(Records excerpted from a collection)
- - -
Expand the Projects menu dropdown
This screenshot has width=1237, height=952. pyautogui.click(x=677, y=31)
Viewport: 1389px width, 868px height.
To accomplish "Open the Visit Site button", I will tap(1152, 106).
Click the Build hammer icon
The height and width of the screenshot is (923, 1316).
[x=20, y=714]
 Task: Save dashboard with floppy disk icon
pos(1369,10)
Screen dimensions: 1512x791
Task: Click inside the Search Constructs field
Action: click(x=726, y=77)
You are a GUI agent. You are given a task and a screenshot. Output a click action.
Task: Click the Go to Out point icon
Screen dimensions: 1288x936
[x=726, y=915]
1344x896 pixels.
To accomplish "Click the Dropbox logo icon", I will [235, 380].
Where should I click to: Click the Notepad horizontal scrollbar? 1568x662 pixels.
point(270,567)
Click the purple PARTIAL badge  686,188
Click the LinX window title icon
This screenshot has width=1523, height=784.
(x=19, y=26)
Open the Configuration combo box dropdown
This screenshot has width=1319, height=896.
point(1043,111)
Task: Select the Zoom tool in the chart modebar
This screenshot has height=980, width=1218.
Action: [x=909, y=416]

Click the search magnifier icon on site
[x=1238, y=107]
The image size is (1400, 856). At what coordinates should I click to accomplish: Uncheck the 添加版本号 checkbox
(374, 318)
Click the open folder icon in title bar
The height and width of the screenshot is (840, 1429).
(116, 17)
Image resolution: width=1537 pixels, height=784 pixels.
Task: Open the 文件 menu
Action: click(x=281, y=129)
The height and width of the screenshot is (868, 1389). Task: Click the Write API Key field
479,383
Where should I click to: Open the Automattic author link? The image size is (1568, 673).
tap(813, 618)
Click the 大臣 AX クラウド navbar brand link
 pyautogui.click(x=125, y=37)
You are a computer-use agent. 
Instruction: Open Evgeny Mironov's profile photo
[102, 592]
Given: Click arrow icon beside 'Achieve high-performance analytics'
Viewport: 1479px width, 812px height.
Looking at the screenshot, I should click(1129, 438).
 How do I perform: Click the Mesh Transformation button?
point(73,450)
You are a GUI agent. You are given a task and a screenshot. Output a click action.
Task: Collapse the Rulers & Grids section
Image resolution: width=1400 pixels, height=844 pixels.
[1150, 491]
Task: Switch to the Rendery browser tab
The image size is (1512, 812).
- - -
EXERCISE DETAILS :: The requested lines run from the one with "1344x896 pixels." through the last line of the records. Return them exactly.

RESPONSE TO THE TASK ::
1344x896 pixels.
To accomplish "Click the Dropbox logo icon", I will [235, 380].
Where should I click to: Click the Notepad horizontal scrollbar? 1568x662 pixels.
point(270,567)
Click the purple PARTIAL badge  686,188
Click the LinX window title icon
This screenshot has width=1523, height=784.
(x=19, y=26)
Open the Configuration combo box dropdown
This screenshot has width=1319, height=896.
point(1043,111)
Task: Select the Zoom tool in the chart modebar
This screenshot has height=980, width=1218.
Action: [x=909, y=416]

Click the search magnifier icon on site
[x=1238, y=107]
The image size is (1400, 856). At what coordinates should I click to accomplish: Uncheck the 添加版本号 checkbox
(374, 318)
Click the open folder icon in title bar
The height and width of the screenshot is (840, 1429).
(116, 17)
Image resolution: width=1537 pixels, height=784 pixels.
Task: Open the 文件 menu
Action: click(x=281, y=129)
The height and width of the screenshot is (868, 1389). Task: Click the Write API Key field
479,383
Where should I click to: Open the Automattic author link? The image size is (1568, 673).
tap(813, 618)
Click the 大臣 AX クラウド navbar brand link
 pyautogui.click(x=125, y=37)
You are a computer-use agent. 
Instruction: Open Evgeny Mironov's profile photo
[102, 592]
Given: Click arrow icon beside 'Achieve high-performance analytics'
Viewport: 1479px width, 812px height.
Looking at the screenshot, I should click(1129, 438).
 How do I perform: Click the Mesh Transformation button?
point(73,450)
You are a GUI agent. You are given a task and a screenshot. Output a click action.
Task: Collapse the Rulers & Grids section
Image resolution: width=1400 pixels, height=844 pixels.
[1150, 491]
Task: Switch to the Rendery browser tab
The image size is (1512, 812).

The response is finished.